When I hear developers talk about version control, it is typically complaints, especially about some of the older systems that are (fortunately) discontinued, unsupported, and quickly going away. So when developers I know and respect started talking about how much they like their distributed version control systems (DVCSs), I paid attention. Based on my research about DVCS, here's a look at what makes these systems different from traditional version control systems, and why many developers prefer DVCSs.

What sets DVCS apart

The primary difference between DVCS and traditional version control is where the repository lies.

In traditional version control systems, there is a centralized repository (perhaps mirrored to a few nodes for performance and redundancy) that contains the master copy of every file. Developers have a non-authoritative copy on their local drives, and when a user wants to make their copy the master copy, it needs to be checked back in. Users can lock files in the repository to signal to others that the file is being changed, and when a file is checked into the repository, any differences between what is on the server and what is being checked in need to be resolved if the files were changed separately by different users. If you want to experiment or create a different version, you branch the code tree, which makes an entirely different copy. Eventually, you can merge the two trees back together again, and you have to resolve the differences between them at that time.

A DVCS turns this around. Instead of a centralized repository in a central server, each developer maintains their own repositories (this is what makes it "distributed"). It is very similar to a peer-to-peer network. This creates much more redundancy than in a traditional version control system. In and of itself, this is nothing special. The big difference is the approach to check ins. DVCS uses change sets and creates one on each check in, whereas traditional systems just replace the file and give it a new version number. If two developers make changes based on the same initial parent in the tree, this creates two parallel branches automatically. Merging can occur more easily because the system knows what is actually different between the two branches, as opposed to just seeing a different version number and forcing a comparison. The Mercurial wiki has an excellent tutorial on the topic that explains it in depth.

Where DVCS shines

There are two big advantages cited with DVCS: the distributed end of things and the workflow. The distributed aspect is great for geographically dispersed teams, loosely organized teams, highly mobile teams, and other scenarios where not everyone is always connected to a central repository. But, as Joel Spolsky said, it's the branching/merging that is much more interesting, and from what I've read, I agree.

Because of the nature of change sets, it is much easier to merge someone else's changes with your own, because you aren't trying to reconcile your changes to a central branch and their changes to a central branch -- you can just get the changes they made instead. This makes it much easier to actually experiment, create various proof of concept versions, cut production or QA versions, and so on. And when these tasks become easier, they happen more often.

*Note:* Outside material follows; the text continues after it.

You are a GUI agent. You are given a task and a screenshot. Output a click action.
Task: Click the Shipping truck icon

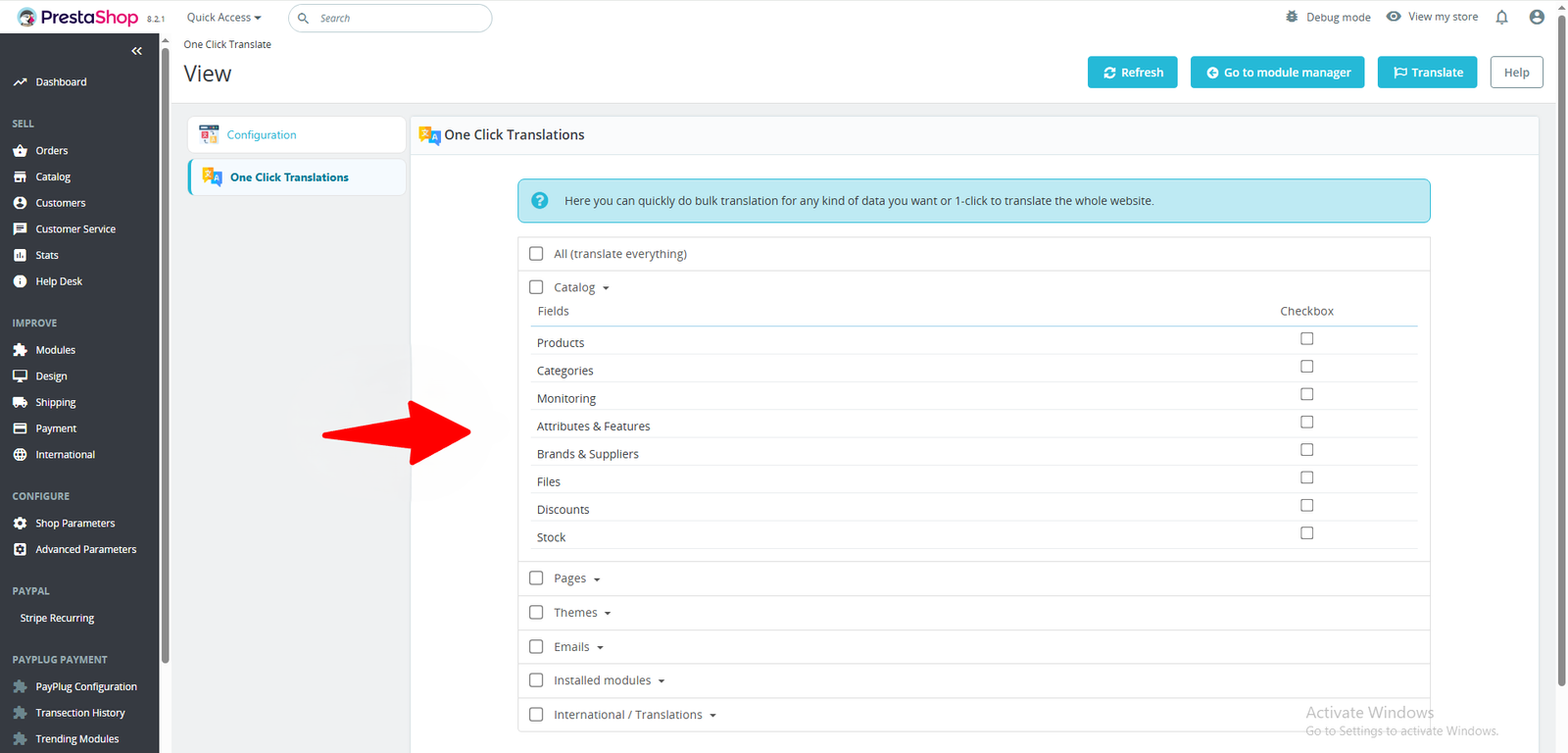point(20,402)
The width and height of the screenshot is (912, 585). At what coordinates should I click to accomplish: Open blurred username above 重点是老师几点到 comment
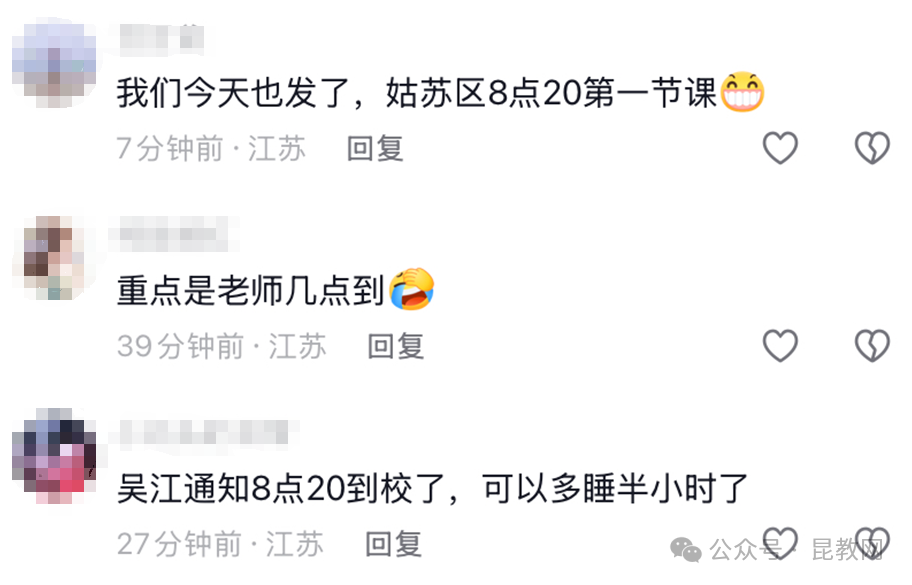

As someone who has been using Team Foundation Server (TFS) for a couple of years, I hate the merging story. It's so bad that I've learned to not branch, and we had a lot of growing pains when our developers started working together on the same project. I can definitely see how this is a huge advantage when working with large teams with a lot of moving parts because each sub-team can work on their own part of the system and easily merge back into a project repository when their changes are ready to be seen by others.

Plans to experiment with DVCS

I'm frustrated with TFS. Is it a bad tool? Not at all. TFS has a lot of built-in functionality, such as being able to tie work items to check ins, decent reporting capabilities, and build management. But it is really miserable to use for version control. At least once a week someone on our team has a TFS question, and it is not user error, it is a problem with the sheer complexity of TFS and the unintuitive revision model.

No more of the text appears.